EXERCISE OBJECTIVE:
Your reply should be a faithful copy of the records below, free of pictures.

SUPPLIED MATERIAL:

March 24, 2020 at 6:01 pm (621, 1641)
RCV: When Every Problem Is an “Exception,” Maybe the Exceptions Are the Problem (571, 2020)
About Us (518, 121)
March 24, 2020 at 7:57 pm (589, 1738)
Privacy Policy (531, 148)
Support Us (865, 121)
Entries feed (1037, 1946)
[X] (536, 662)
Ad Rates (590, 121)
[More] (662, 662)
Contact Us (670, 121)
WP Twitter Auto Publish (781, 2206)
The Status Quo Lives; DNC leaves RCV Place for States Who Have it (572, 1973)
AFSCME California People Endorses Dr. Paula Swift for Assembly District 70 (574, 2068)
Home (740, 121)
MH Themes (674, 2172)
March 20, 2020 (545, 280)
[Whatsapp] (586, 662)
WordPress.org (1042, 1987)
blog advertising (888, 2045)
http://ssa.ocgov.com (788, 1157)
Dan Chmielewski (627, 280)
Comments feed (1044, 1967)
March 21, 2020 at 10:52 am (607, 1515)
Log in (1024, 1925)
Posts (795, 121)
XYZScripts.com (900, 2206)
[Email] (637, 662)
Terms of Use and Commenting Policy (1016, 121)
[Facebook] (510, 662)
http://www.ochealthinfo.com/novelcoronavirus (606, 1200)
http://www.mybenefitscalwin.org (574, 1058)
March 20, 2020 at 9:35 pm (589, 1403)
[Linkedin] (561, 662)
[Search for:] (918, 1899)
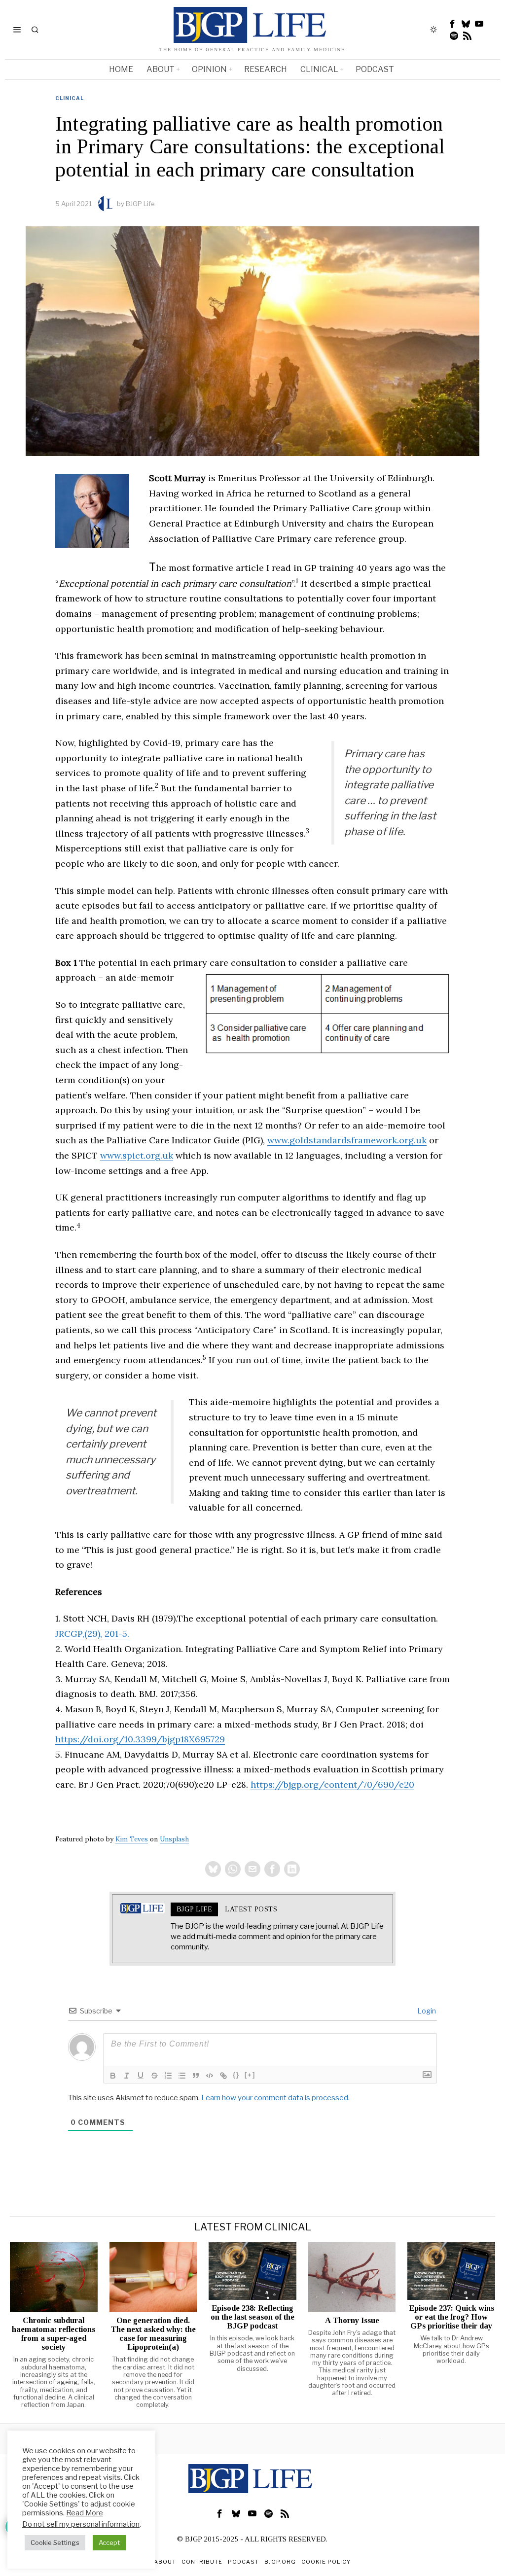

ANSWER AREA:
March 24, 2020 at 6:01 pm (621, 1641)
RCV: When Every Problem Is an “Exception,” Maybe the Exceptions Are the Problem (571, 2020)
About Us (518, 121)
March 24, 2020 at 7:57 pm (589, 1738)
Privacy Policy (531, 148)
Support Us (865, 121)
Entries feed (1037, 1946)
[X] (536, 662)
Ad Rates (590, 121)
[More] (662, 662)
Contact Us (670, 121)
WP Twitter Auto Publish (781, 2206)
The Status Quo Lives; DNC leaves RCV Place for States Who Have it (572, 1973)
AFSCME California People Endorses Dr. Paula Swift for Assembly District 70 (574, 2068)
Home (740, 121)
MH Themes (674, 2172)
March 20, 2020 (545, 280)
[Whatsapp] (586, 662)
WordPress.org (1042, 1987)
blog advertising (888, 2045)
http://ssa.ocgov.com (788, 1157)
Dan Chmielewski (627, 280)
Comments feed (1044, 1967)
March 21, 2020 at 10:52 am (607, 1515)
Log in (1024, 1925)
Posts (795, 121)
XYZScripts.com (900, 2206)
[Email] (637, 662)
Terms of Use and Commenting Policy (1016, 121)
[Facebook] (510, 662)
http://www.ochealthinfo.com/novelcoronavirus (606, 1200)
http://www.mybenefitscalwin.org (574, 1058)
March 20, 2020 at 9:35 pm (589, 1403)
[Linkedin] (561, 662)
[Search for:] (918, 1899)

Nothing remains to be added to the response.